Package path: offdev/micro-agent-go/internal/provider/llamacpp
Last updated: 2026-03-26
llamacpp.Provider implements core.LLMProvider by speaking to a running llama-server
process over HTTP. It uses the OpenAI-compatible REST API exposed by llama-server. No CGo,
no embedding of llama.cpp, no API key required. User messages with core.Message.Images are
sent as multimodal content: a JSON array of text and image_url parts (data URLs with base64).
Default target in examples: llama-server on http://localhost:8080 (override with config / LLAMA_URL).
provider := llamacpp.New("") // uses http://localhost:8080
provider := llamacpp.New("http://localhost:8080")
// Synchronous completion (TopP, TopK, MinP, PresencePenalty, RepetitionPenalty optional; 0 = server default)
resp, err := provider.Complete(ctx, &core.CompletionRequest{
Model: "default",
Messages: conv.Messages,
Tools: toolDefs,
MaxTokens: 8192,
Temperature: 0.7,
})
// Streaming (content and optional thinking)
ch, err := provider.Stream(ctx, req)
for delta := range ch {
if delta.Done { break }
if delta.Thinking {
fmt.Print("[thinking] ", delta.Content)
} else {
fmt.Print(delta.Content)
}
}
// When delta.Done, delta.Final holds the accumulated Response (content + tool_calls).
// Optional: trace raw response shape when parsed content/tool_calls are empty (e.g. -vvv)
provider.SetTraceLogger(log)
// Embeddings (not part of core.LLMProvider interface)
vec, err := provider.Embed(ctx, "some text to embed")Requests are sent as JSON to /v1/chat/completions (OpenAI-compatible format).
| core type | wire field |
|---|---|
Message{Role: RoleAssistant, ToolCalls: [...]} |
"content": null, "tool_calls": [...] |
Message{Role: RoleTool, ...} |
"role": "tool", "tool_call_id": "..." |
ToolDef.Parameters |
function.parameters (passed through verbatim) |
Content nullability: Assistant messages with only tool calls send "content": null.
Messages with text content send "content": "<text>".
Response content: The provider accepts message.content as either a JSON string or an
array of parts (e.g. [{"type":"text","text":"..."}]).

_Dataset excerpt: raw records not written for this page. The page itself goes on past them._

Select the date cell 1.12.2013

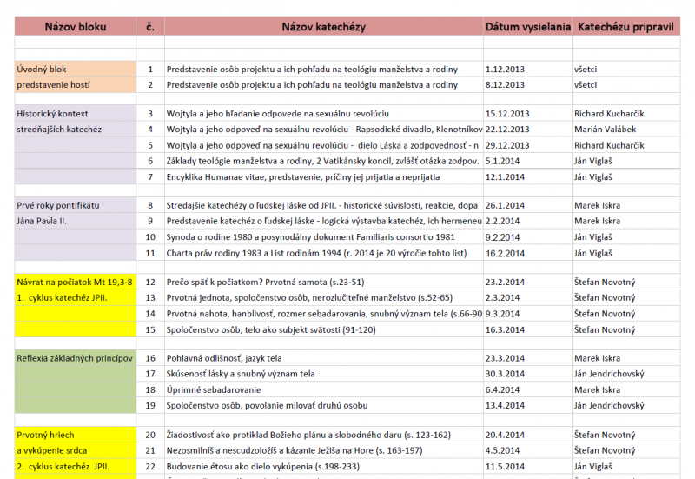pos(527,69)
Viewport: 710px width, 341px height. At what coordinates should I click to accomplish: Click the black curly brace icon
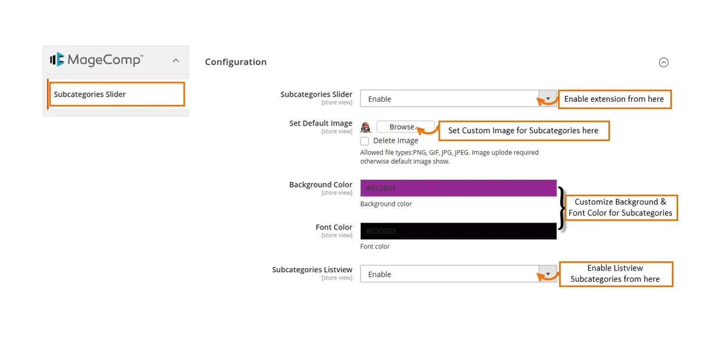pyautogui.click(x=562, y=208)
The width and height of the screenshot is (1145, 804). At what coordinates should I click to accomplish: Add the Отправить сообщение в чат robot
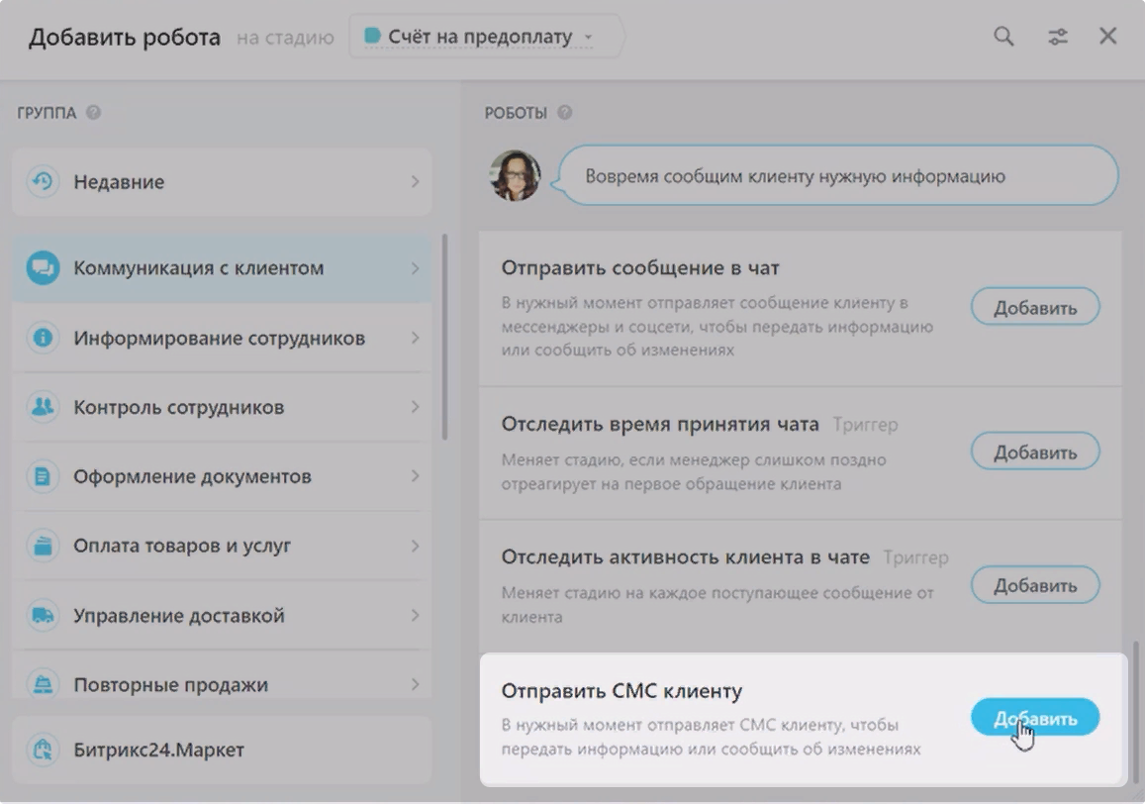[1034, 307]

Some backends return content as an
array after tool-use turns; parsing both shapes ensures the agent loop continues correctly
(e.g. cron heartbeat with tool calls). When the server reports output tokens but parsed
content and tool_calls are empty, trace logging (-vvv) can log the raw message for
diagnostics (see SetTraceLogger).
Thinking / reasoning_content: When llama-server is run with thinking models (e.g. DeepSeek R1,
Command R7B) and --reasoning-format deepseek (or equivalent), the stream delta may include
reasoning_content in addition to content. The provider emits Delta{Thinking: true, Content: ...}
for reasoning fragments and Delta{Thinking: false, Content: ...} for the main reply. The
final delta has Done: true and Final set with accumulated content and tool_calls. If the
server does not send reasoning_content, only content deltas are emitted (no thinking).
When CompletionRequest.ThinkingEnabled is non-nil, the provider maps it to the request body (e.g.
chat-template / thinking flags) as supported by the server.
Provider.Embed calls POST /v1/embeddings and returns the first embedding vector. This
method is outside the core.LLMProvider interface. internal/app passes it to memory.OpenStore
as memory.EmbedFunc when MEMORY_EMBED is true, for Milvus vector storage and search.
The http.Client has no timeout by default. LLM inference duration is unbounded; callers
must use context cancellation to control per-request timeouts. The client is shared across all
calls (connection pooling via net/http default transport).
- Non-200 HTTP responses return
fmt.Errorf("llamacpp: http status %d", ...). - JSON decode failures return wrapped errors.
- Streaming goroutine errors are silently dropped (malformed SSE chunks are skipped); the channel is always closed cleanly.